Ein Regoinalzug steht an einem Bahnsteig im Bahnhof Jena-Göschwitz.
Der RE1 aus Richtung Göttingen fährt normalerweise bis Glauchau. Seit Monaten aber steht Schmölln als Ziel auf den Zügen. Bildrechte: MDR/Florian Girwert

Zugverkehr Personalmangel und Baustellen: Immer mehr Züge fallen aus

28. Juli 2023, 18:02 Uhr

In Thüringen fallen immer mehr Zugfahrten aus. Das zeigen Zahlen des Infrastrukturministeriums. Demnach gibt es bei den netz- und personalbedingten Zugausfällen seit vergangenem Jahr ein Plus von fast 150 Prozent.

Von 2021 auf 2022 verzeichnete das Ministerium nur ein Prozent mehr Zugausfälle durch Baustellen und Personalmangel. Heftig wurde es erst in diesem Jahr - hier lag die Steigerung bei mehr als 140 Prozent. Berücksichtigt wurden sowohl kurzfristige als auch langfristig geplante Baustellen.

Wie ein Sprecher MDR THÜRINGEN sagte, sind von Januar bis Mai 2023 mehr acht als Prozent - 12.400 - der rund 150.000 geplanten Zugfahrten ganz oder teilweise ausgefallen. Bei den gefahrenen Kilometern fällt die Bilanz etwas freundlicher aus. 9,5 Millionen Kilometer hätten alle vom Land bestellten Regionalzüge bis Mai fahren sollen. 330.000 Kilometer davon wurden nicht bedient. Das entspricht einer Ausfallquote von 3,5 Prozent.

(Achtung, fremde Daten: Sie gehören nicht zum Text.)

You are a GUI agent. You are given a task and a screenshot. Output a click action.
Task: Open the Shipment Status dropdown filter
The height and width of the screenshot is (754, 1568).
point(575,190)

Strecke Fröttstädt-Friedrichroda am stärksten betroffen

Am stärksten betroffen ist derzeit nach Ministeriumsangaben die Strecke Fröttstädt-Friedrichroda: Mehr als die Hälfte aller Fahrten (54,1 Prozent Ausfall wegen Personalmangel) konnte dort nicht stattfinden. Ebenfalls hohe Ausfallquoten gibt es zwischen Göttingen und Glauchau: Fast 30 Prozent der Fahrten des Regionalexpresses RE1 fielen teilweise aus - unter anderem auf einem Teil der Strecke in Ostthüringen, wo derzeit gebaut wird. Seit Mai endet der Zug in Schmölln und wird ab dort durch Busse ersetzt. Im Februar und März gab es bereits ähnliche Beschränkungen.

Auf Platz drei der Ausfall-Liste liegt die Strecke Kassel-Wilhelmshöhe und Erfurt (25 Prozent Ausfall wegen Bauarbeiten). Von 2.670 geplanten Fahrten ist ein Viertel entfallen. Jüngstes Beispiel ist die Verbindung Erfurt-Nordhausen. Die Stellwerke zwischen Straußfurt und Sondershausen können mindestens bis Oktober nur zwischen 5:30 und 15:30 Uhr besetzt werden. Außerhalb dieser Zeiten fahren auch hier Busse.

Das Personal für alte Stellwerke geht aus

Hinter den Ausfällen etwa zwischen Fröttstädt und Friedrichroda oder auf der Nordhäuser Strecke verbergen sich häufig die Stellwerke. In ihnen wird der Zugang zu bestimmten Strecken gesteuert, damit auf einem Gleis nicht zwei Züge zusammentreffen. "Das ist ein sicherheitsrelevanter Bereich", sagt Olaf Behr, Landesvorsitzender bei Pro Bahn in Thüringen.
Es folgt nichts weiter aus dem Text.